(Task requirements)
Begin at the line with "Where should I click to: Click the SYSTEM" and write out every line after it, exactly, through the last line below, adding nothing.
(Beginning of Records to use)
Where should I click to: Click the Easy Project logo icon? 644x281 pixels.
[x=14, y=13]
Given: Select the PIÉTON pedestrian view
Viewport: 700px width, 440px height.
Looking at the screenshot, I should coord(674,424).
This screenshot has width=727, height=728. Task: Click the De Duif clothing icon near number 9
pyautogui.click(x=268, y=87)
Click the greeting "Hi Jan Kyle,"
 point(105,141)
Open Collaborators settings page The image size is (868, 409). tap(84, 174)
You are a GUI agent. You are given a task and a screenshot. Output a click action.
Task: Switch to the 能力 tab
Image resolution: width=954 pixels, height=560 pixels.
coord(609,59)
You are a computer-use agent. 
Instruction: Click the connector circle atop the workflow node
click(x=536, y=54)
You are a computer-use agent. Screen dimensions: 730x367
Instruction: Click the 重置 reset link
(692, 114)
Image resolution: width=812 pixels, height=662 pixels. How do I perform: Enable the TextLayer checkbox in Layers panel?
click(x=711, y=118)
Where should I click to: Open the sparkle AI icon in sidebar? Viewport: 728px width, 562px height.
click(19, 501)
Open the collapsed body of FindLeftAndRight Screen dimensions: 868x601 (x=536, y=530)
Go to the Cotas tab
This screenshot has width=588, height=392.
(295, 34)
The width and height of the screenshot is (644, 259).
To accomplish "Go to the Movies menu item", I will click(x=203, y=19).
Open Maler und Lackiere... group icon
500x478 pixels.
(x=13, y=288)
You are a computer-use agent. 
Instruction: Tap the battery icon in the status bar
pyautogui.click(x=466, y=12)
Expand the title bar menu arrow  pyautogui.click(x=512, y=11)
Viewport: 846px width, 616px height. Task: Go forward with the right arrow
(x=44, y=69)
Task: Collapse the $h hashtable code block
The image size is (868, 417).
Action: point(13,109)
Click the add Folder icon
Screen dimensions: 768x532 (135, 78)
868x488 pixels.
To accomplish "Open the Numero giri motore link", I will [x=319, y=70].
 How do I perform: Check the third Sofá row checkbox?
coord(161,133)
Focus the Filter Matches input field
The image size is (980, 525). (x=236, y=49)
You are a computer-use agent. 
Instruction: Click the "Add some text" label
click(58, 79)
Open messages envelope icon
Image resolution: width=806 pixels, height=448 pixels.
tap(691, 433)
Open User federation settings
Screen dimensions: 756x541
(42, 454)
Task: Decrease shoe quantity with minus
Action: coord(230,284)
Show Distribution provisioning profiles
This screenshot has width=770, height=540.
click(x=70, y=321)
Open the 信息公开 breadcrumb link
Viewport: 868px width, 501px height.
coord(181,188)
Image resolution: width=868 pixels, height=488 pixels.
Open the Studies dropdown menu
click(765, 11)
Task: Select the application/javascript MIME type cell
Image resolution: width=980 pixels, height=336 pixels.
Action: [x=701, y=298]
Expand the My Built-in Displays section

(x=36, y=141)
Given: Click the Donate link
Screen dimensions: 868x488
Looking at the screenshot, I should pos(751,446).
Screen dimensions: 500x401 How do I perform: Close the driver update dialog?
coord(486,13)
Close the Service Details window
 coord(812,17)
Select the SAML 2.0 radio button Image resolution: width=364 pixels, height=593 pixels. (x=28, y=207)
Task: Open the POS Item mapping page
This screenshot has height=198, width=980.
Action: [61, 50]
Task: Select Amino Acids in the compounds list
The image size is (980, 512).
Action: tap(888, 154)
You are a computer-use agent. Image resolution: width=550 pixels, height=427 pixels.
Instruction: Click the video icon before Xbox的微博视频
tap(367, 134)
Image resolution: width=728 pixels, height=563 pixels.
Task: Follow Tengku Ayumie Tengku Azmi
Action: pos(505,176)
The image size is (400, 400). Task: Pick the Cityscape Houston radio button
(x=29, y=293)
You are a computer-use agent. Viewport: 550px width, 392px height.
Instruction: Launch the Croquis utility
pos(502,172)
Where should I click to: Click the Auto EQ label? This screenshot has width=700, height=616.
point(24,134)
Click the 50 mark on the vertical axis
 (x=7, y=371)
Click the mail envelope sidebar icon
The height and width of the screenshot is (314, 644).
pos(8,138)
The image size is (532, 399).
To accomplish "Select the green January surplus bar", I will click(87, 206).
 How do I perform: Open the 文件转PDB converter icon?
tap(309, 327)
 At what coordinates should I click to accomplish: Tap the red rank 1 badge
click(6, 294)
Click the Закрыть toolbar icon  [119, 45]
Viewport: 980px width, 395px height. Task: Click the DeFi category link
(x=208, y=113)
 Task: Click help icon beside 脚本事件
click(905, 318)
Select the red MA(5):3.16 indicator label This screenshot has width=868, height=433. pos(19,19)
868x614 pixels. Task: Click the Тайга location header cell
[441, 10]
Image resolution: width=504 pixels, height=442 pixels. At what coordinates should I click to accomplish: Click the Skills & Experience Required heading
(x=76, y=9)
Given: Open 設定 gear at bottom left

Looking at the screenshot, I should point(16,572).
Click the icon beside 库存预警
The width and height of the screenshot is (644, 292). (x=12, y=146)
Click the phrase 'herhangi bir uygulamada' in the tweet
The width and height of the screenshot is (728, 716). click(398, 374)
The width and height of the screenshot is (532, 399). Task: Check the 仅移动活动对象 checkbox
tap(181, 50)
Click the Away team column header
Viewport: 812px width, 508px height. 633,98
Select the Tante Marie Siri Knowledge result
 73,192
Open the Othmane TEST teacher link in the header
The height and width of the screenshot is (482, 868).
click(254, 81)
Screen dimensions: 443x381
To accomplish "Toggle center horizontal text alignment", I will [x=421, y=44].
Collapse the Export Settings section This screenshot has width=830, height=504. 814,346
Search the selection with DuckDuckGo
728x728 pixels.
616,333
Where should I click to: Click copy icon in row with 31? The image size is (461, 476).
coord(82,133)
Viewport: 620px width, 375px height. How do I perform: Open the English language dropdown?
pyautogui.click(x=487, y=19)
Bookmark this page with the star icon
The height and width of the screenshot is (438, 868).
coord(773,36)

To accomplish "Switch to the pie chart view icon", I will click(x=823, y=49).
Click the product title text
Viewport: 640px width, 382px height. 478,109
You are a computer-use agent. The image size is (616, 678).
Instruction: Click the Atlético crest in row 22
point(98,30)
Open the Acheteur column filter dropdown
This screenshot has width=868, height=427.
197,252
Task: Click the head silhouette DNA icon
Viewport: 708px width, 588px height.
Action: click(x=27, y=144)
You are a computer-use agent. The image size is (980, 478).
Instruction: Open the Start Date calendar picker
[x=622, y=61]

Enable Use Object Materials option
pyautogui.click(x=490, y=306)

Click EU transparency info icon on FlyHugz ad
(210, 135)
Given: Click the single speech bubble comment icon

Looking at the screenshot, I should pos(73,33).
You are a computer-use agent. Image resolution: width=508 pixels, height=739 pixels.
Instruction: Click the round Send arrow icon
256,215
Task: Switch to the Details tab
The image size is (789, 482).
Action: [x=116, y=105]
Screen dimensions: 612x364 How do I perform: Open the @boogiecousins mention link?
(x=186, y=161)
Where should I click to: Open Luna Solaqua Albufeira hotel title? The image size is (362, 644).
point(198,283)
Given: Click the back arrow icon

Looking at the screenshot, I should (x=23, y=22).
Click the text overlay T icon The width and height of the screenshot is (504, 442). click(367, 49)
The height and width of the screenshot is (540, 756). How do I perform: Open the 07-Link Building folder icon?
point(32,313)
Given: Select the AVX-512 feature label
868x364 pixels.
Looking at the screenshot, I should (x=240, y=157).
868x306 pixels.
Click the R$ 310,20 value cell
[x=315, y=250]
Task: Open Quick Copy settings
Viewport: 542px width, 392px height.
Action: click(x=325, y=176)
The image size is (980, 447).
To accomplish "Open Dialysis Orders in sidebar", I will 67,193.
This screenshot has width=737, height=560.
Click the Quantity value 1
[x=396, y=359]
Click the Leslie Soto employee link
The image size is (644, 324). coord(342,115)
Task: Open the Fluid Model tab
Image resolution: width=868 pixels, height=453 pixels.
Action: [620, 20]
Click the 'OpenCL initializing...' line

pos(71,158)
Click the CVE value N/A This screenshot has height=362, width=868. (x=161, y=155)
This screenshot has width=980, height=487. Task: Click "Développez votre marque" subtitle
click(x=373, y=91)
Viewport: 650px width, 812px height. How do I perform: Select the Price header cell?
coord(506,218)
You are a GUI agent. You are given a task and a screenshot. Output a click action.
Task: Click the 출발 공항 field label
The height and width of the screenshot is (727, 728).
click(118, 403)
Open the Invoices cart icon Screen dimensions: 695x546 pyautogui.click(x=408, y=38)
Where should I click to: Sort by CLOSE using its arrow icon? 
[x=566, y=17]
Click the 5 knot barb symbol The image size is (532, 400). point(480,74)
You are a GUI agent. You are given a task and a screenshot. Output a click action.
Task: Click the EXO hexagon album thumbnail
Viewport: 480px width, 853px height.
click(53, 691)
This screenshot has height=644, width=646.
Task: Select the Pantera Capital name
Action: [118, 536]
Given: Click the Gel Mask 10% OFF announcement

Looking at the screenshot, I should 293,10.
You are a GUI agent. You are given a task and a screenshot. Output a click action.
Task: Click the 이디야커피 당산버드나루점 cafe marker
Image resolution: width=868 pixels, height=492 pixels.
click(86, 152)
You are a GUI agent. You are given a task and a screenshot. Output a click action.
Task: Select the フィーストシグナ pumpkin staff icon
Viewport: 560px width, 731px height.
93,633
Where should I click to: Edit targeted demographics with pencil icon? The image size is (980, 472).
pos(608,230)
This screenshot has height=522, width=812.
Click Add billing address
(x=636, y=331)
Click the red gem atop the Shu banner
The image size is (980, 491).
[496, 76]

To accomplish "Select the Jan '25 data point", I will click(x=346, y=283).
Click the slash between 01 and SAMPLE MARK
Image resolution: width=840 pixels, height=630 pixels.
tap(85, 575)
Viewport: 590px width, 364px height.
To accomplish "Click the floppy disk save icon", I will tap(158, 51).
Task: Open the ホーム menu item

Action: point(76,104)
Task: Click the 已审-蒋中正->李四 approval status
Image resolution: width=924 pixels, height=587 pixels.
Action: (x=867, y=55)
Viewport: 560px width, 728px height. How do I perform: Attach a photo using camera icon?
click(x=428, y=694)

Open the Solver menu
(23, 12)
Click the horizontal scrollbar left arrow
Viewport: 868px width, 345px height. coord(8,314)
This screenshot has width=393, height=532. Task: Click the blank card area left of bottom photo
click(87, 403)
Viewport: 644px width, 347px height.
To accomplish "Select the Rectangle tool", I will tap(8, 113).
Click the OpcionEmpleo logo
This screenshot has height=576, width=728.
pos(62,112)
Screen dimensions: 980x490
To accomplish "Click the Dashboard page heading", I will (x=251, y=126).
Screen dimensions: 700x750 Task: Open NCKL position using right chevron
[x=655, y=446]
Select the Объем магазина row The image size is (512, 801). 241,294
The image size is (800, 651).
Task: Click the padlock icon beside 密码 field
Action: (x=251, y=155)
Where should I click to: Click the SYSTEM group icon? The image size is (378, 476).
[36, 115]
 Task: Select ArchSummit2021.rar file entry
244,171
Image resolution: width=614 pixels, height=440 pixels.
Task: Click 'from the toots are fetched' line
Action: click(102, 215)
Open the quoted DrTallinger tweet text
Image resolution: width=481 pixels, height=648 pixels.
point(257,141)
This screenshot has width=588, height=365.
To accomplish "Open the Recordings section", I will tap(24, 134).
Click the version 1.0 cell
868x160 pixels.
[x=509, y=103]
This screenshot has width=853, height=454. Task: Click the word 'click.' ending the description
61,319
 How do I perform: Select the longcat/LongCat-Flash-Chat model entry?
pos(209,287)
(End of Records to use)
(Task response)
Where should I click to: Click the SYSTEM group icon? The image size is (378, 476).
[36, 115]
 Task: Select ArchSummit2021.rar file entry
244,171
Image resolution: width=614 pixels, height=440 pixels.
Task: Click 'from the toots are fetched' line
Action: click(102, 215)
Open the quoted DrTallinger tweet text
Image resolution: width=481 pixels, height=648 pixels.
point(257,141)
This screenshot has width=588, height=365.
To accomplish "Open the Recordings section", I will tap(24, 134).
Click the version 1.0 cell
868x160 pixels.
[x=509, y=103]
This screenshot has width=853, height=454. Task: Click the word 'click.' ending the description
61,319
 How do I perform: Select the longcat/LongCat-Flash-Chat model entry?
pos(209,287)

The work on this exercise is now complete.